# Supplied data:
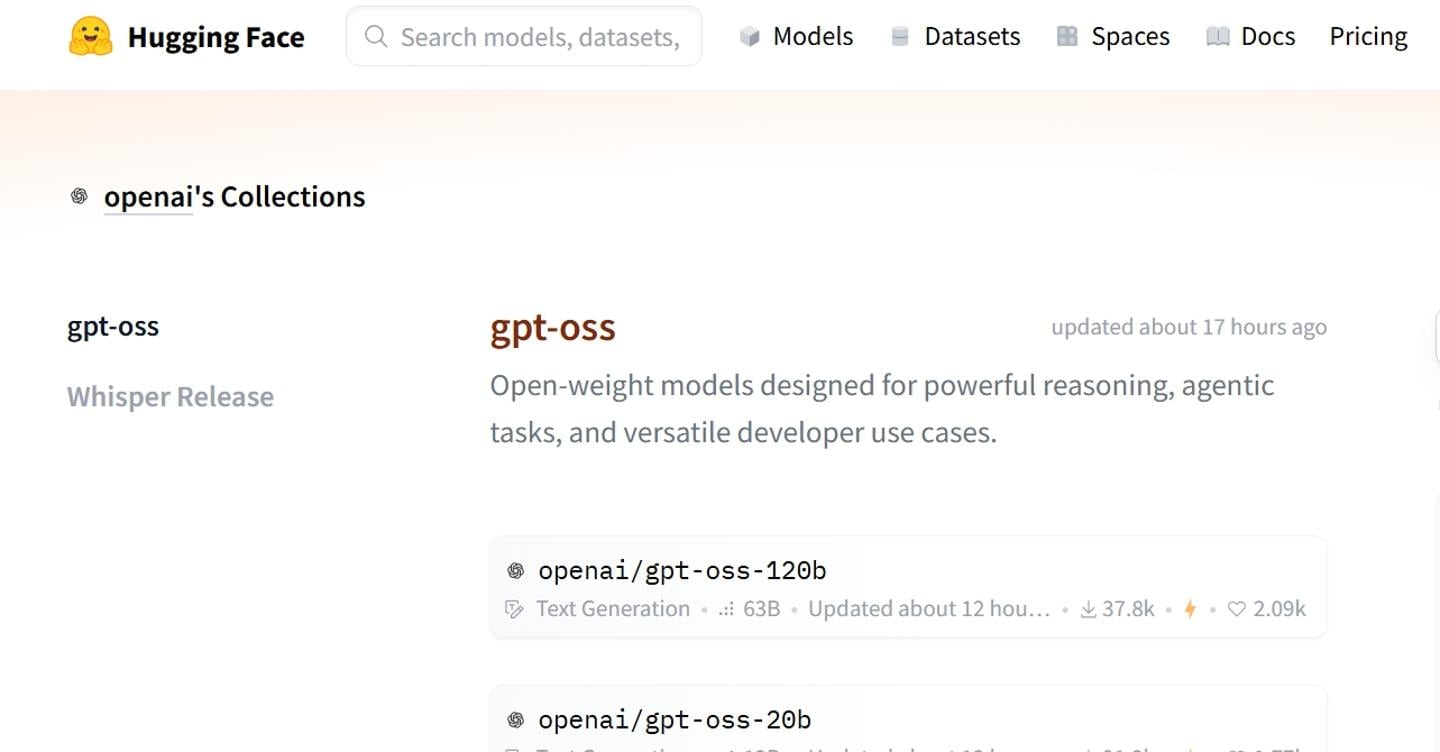Focus the search models and datasets field
Viewport: 1440px width, 752px height.
540,37
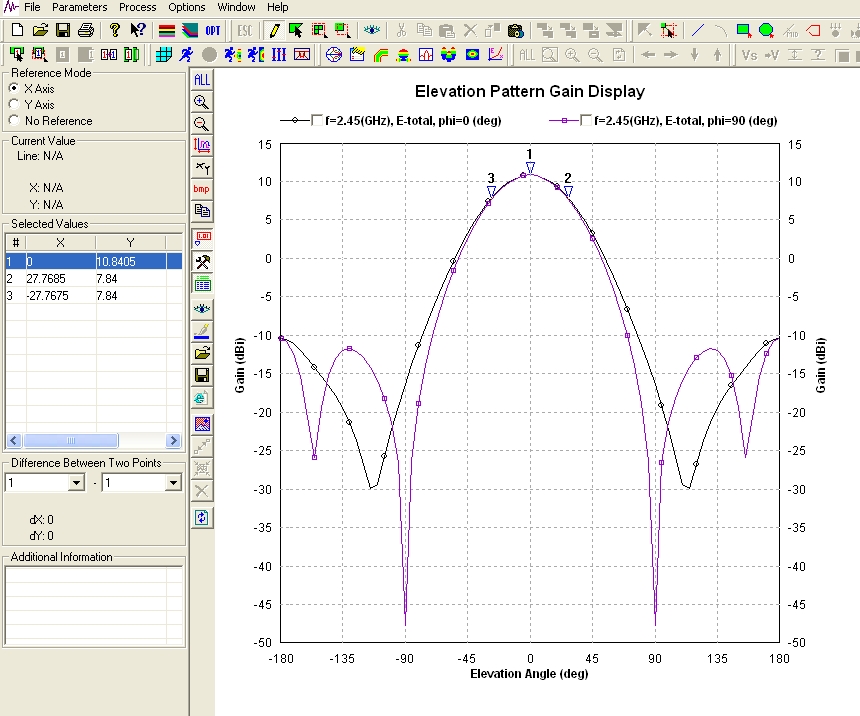Click the zoom in magnifier icon
The height and width of the screenshot is (716, 860).
(202, 101)
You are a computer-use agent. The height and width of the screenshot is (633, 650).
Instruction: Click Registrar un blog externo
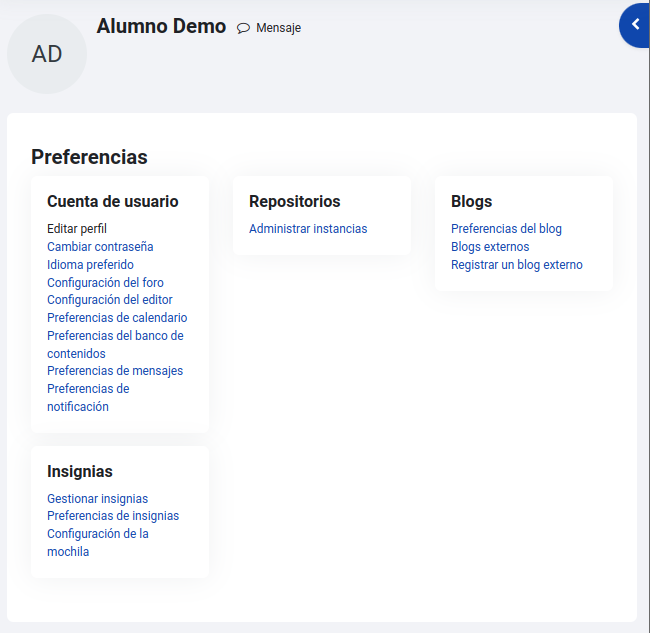click(x=517, y=264)
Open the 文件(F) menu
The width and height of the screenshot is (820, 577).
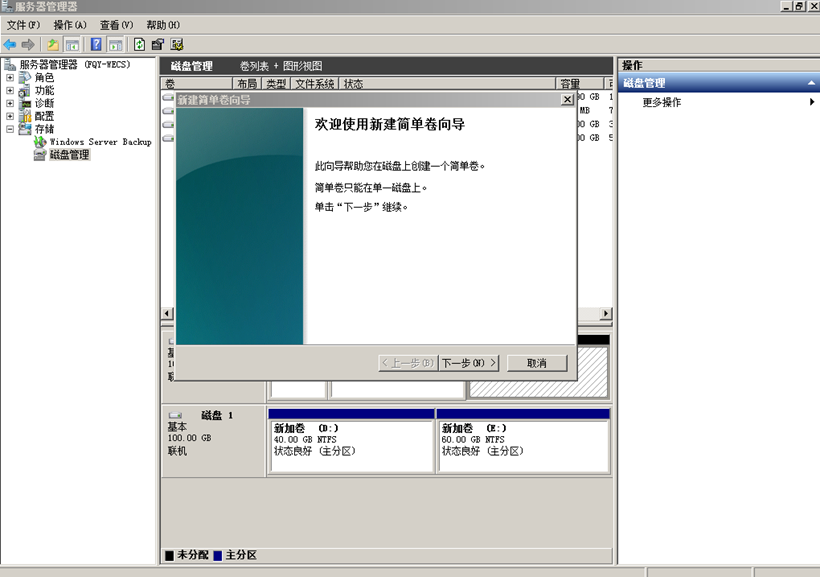23,25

# Instructions for the task:
Give every line of the records above as a numbered list, skipping blank lines and leaving out the pictures.

# Correct result:
1. Focus the search models and datasets field
2. Viewport: 1440px width, 752px height.
3. 540,37
4. Click the zoom in magnifier icon
5. The height and width of the screenshot is (716, 860).
6. (202, 101)
7. You are a computer-use agent. The height and width of the screenshot is (633, 650).
8. Instruction: Click Registrar un blog externo
9. click(x=517, y=264)
10. Open the 文件(F) menu
11. The width and height of the screenshot is (820, 577).
12. 23,25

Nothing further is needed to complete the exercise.